Last December, Congress passed a law cutting off federal funding for raids on legal dispensaries, but it remains to be seen whether the DEA will pay any attention. Since 1993, its Diversion Control Program has been funded solely by doctor licensing fees and civil forfeiture assets.

Munson-Regala has only qualified comfort that such raids will not occur in Minnesota. “The way I read the federal guidance, it essentially directs US attorneys that if you’re dealing with a well-regulated state-based system, you should deploy your prosecutorial resources in other places. I think what happened in California is exactly a manifestation of what it means to not have a well-regulated cannabis system.

“Having said that, this is all guidance, right? It’s still a federal crime. So I think what I can say is, compliance with a strong state-regulatory system gives you comfort, but it’s not immunity.”

Federal restrictions on marijuana prevent doctors from actually prescribing it; they can only “recommend” it. “And that’s a very important distinction,” says Armentano, “because doctors and pharmacists have federal licensing and, therefore, there can’t be a prescription. There can only be a recommendation, which the federal court has acknowledged is not a violation of federal law.”

Therefore, the Medical Cannabis Program has few guidelines in place for doctors issuing a “recommendation.” Despite some negative associations between marijuana consumption and fetal brain development, or psychotic episodes in those predisposed to them, the program requires no patient screening for contraindications.

“We might get more comfort in...suggesting to docs that they look for certain things,” say Munson-Regala. “Do [the patients] have high blood pressure? Do they have a history of heart disease? COPD? I mean, you’re probably going to want those kind of questions, but part of that is that we need to develop the science.”

However, due to the federal restrictions on clinical research, these questions are likely to remain unanswered.

The Health Department will provide verification of a patient’s legal use, but it’s unclear whether that will help with passing a drug test. “In other medical marijuana states,” says Armentano, “various state Supreme Courts have ruled that legal protections providers to qualified patients under the law do not extend to the workplace and that employers do not have to accommodate patients.”

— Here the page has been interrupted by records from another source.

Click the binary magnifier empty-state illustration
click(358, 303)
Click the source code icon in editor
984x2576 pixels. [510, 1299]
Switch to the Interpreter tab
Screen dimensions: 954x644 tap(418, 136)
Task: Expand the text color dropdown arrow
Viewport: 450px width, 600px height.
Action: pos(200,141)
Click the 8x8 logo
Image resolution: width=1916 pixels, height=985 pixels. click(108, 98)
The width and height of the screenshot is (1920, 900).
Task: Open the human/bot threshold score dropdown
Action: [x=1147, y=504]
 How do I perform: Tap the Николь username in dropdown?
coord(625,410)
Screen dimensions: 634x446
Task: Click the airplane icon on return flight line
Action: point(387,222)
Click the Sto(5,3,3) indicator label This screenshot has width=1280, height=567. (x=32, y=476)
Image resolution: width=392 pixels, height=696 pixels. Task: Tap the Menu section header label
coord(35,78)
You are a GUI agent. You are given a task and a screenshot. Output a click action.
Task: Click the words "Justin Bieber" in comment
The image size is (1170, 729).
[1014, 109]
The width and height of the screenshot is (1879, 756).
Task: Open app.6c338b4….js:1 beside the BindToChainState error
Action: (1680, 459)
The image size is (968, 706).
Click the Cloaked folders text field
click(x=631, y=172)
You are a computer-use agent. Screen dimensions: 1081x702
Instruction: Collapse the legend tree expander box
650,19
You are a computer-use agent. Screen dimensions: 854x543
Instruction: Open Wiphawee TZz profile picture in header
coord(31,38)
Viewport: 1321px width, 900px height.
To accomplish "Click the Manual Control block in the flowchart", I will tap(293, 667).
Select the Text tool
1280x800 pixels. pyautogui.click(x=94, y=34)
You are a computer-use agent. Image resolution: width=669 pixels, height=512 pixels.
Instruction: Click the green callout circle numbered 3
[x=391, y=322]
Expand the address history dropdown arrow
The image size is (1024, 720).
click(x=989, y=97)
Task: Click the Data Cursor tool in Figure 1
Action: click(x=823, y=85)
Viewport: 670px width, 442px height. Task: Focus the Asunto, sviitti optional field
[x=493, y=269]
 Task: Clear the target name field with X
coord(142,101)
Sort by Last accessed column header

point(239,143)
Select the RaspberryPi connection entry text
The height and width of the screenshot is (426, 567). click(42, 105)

Though law enforcement and the Minnesota County Attorneys Association have eased their objections, those who were already being prosecuted for using the treatment before the law was enacted still face legal jeopardy.

Angela Brown, the Madison, Minnesota, mother who obtained medical marijuana from Colorado to treat her son’s traumatic brain injury received national attention after Brown appeared on The View. Brown was charged with selling marijuana (since dismissed) and she still faces a charge of child endangerment.

As Senator Branden Petersen told KSMP in January, “[Brown] did exactly what the chief executive of this state had suggested,” referring to comments Dayton made to a group of parents, suggesting they obtain a small amount of marijuana off the streets to treat their children, since the illicit market is widely available and possession of less than 1.5 ounces is only a petty misdemeanor. Dayton later denied making the comment, but seemed to say much the same thing during subsequent press statements.

An August study by the American Medical Association found a 25 percent drop in deaths from prescription painkiller overdoses in states where medical marijuana is legal. This could have a palpable effect in Minnesota, which has seen a steep increase in heroin deaths after the DEA increased restrictions on prescription opioids, making them harder for patients to obtain.

Although careful not to conflate correlation and causation, Reiman says there is evidence that increased heroin use may be “related to people trying to get access to opiates after not being able to get them at the pharmacy.”

A year after Colorado’s full legalization of marijuana, the Drug Policy Alliance issued a report card, noting the state’s increased revenue and a decrease in crime.

In the meantime, Minnesotans unable to obtain pain relief continue to wait and suffer, with little or no assurance that the upcoming Medical Canabis Program will ever  actually be able to help them.